▶ Work item: What is needed is the number of lines below that contain the string "beside", with no other text.

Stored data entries

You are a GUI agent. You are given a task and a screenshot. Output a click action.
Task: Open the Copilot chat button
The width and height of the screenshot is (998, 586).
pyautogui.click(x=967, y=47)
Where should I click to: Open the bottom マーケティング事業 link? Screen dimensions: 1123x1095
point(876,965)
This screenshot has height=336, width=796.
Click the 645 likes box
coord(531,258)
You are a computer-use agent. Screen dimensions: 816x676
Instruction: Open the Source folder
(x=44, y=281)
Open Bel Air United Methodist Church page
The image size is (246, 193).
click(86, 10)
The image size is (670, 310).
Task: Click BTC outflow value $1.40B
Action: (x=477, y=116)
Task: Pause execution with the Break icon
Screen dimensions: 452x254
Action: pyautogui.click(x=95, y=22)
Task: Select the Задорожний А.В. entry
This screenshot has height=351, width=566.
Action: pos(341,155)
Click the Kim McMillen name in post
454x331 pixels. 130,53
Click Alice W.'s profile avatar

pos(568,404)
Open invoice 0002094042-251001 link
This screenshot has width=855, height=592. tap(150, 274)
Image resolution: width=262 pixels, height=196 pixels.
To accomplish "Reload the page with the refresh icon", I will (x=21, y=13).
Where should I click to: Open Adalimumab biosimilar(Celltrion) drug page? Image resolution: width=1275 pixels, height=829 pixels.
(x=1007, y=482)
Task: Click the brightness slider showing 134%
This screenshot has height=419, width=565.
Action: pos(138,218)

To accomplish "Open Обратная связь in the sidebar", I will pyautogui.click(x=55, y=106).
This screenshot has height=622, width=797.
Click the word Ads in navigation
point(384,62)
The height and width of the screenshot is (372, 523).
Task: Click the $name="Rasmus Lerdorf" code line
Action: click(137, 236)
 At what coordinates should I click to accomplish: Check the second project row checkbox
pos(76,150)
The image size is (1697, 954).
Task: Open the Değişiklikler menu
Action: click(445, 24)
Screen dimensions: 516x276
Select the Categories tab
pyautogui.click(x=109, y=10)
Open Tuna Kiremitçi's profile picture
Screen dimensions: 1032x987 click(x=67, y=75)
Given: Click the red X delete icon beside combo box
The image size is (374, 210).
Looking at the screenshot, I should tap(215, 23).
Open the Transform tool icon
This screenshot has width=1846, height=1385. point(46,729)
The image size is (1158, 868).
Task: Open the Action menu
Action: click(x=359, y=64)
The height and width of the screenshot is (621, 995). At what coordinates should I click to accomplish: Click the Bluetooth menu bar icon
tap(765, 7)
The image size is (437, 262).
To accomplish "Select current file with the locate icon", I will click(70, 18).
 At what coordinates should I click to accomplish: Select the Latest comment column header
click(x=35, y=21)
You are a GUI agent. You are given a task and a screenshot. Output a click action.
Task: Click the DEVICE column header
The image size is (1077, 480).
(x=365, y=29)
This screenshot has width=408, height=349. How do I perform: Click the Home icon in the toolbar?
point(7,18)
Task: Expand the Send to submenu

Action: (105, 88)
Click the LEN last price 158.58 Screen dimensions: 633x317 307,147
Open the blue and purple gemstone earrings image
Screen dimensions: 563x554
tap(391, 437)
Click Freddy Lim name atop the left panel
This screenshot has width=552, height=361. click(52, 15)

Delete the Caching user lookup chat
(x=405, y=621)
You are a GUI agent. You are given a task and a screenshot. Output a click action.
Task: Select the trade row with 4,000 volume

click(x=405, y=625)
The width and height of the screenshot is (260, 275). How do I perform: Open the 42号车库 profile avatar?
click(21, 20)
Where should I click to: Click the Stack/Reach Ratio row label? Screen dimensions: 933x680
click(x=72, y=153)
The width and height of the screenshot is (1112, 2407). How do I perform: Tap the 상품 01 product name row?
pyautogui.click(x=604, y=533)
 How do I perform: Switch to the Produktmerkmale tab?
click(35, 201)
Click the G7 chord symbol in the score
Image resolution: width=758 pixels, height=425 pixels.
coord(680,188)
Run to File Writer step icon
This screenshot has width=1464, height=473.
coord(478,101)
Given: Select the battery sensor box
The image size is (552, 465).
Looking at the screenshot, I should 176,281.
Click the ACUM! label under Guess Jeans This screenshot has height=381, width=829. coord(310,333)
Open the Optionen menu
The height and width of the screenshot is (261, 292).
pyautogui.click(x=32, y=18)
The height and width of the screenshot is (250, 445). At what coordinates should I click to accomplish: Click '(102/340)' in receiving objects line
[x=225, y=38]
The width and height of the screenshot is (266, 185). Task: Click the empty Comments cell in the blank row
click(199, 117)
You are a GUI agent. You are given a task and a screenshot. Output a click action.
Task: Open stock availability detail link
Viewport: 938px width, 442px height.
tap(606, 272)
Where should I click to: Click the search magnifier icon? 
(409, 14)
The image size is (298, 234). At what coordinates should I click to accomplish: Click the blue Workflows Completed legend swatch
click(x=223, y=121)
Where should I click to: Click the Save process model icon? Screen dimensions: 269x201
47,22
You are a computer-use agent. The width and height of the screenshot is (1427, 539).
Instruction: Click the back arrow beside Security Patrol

▶ Response area: 2